Verzoeker was op een gegeven moment gestopt kinderalimentatie voor zijn inmiddels meerderjarige zoon te betalen, omdat deze had aangegeven dat hij geen contact meer met zijn vader wilde hebben. Blijkbaar wilde de zoon nog wel kinderalimentatie ontvangen, want hij schakelde het LBIO in. Vijf en halve maand nadat het LBIO verzoeker had aangeschreven dat het van plan was de inning over te nemen en verzoeker daar inhoudelijk op had gereageerd, liet het LBIO verzoeker weten de inning over te nemen.

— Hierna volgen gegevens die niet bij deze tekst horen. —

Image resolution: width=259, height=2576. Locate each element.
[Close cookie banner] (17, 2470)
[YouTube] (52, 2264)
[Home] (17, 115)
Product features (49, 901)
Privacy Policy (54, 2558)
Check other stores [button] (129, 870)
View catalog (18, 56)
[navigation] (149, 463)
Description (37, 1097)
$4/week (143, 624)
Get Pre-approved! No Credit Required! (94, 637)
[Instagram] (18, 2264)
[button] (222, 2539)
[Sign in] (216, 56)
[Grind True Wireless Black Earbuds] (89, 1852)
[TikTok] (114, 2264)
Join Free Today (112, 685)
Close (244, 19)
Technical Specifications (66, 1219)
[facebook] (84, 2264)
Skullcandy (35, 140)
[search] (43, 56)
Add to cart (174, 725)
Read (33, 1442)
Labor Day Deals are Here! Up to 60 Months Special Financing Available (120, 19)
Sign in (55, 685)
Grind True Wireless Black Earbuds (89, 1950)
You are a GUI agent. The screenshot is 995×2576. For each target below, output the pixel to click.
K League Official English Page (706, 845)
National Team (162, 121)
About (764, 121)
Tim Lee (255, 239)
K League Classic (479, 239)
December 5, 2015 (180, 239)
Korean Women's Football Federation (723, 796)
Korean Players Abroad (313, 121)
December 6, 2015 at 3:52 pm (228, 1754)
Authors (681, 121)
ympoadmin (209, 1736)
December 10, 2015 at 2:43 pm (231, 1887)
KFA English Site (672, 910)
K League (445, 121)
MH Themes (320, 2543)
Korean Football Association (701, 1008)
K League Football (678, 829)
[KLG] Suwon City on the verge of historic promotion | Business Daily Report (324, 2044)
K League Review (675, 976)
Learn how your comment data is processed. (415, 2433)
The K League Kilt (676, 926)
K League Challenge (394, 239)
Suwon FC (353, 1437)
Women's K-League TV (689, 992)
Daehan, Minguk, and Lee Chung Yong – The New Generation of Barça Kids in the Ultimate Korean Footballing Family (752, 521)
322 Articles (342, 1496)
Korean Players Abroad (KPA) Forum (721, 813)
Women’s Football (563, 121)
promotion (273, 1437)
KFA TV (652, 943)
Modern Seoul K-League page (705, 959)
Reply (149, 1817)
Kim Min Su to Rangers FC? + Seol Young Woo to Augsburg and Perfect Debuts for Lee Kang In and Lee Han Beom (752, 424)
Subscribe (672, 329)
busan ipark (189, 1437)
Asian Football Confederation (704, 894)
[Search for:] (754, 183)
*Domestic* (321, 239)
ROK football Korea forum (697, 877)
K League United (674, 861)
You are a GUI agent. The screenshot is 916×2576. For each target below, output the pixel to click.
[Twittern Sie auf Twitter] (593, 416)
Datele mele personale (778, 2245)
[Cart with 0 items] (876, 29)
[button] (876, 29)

Verzoeker had namelijk niet aangetoond dat hij wel aan zijn verplichting had voldaan.
Verzoeker klaagde erover dat het zo lang had geduurd voordat het LBIO besloot de inning over te nemen waardoor hij onnodig extra opslagkosten had moeten betalen, want de vijf en halve maand werd wel meegerekend. Het LBIO was gedurende die periode overgestapt op een nieuw geautomatiseerd systeem, waardoor de reactie verlaat was. De Nationale ombudsman overwoog dat dit wel een verklaring was, maar geen rechtvaardiging voor de lange tijd dat het heeft geduurd voordat het LBIO zijn beslissing nam. Dit was in strijd met het vereiste van voortvarendheid. De Nationale ombudsman nam overigens met instemming kennis van de beslissing van het LBIO om uit oogpunt van coulance vier maanden aan opslagkosten aan verzoeker terug te betalen.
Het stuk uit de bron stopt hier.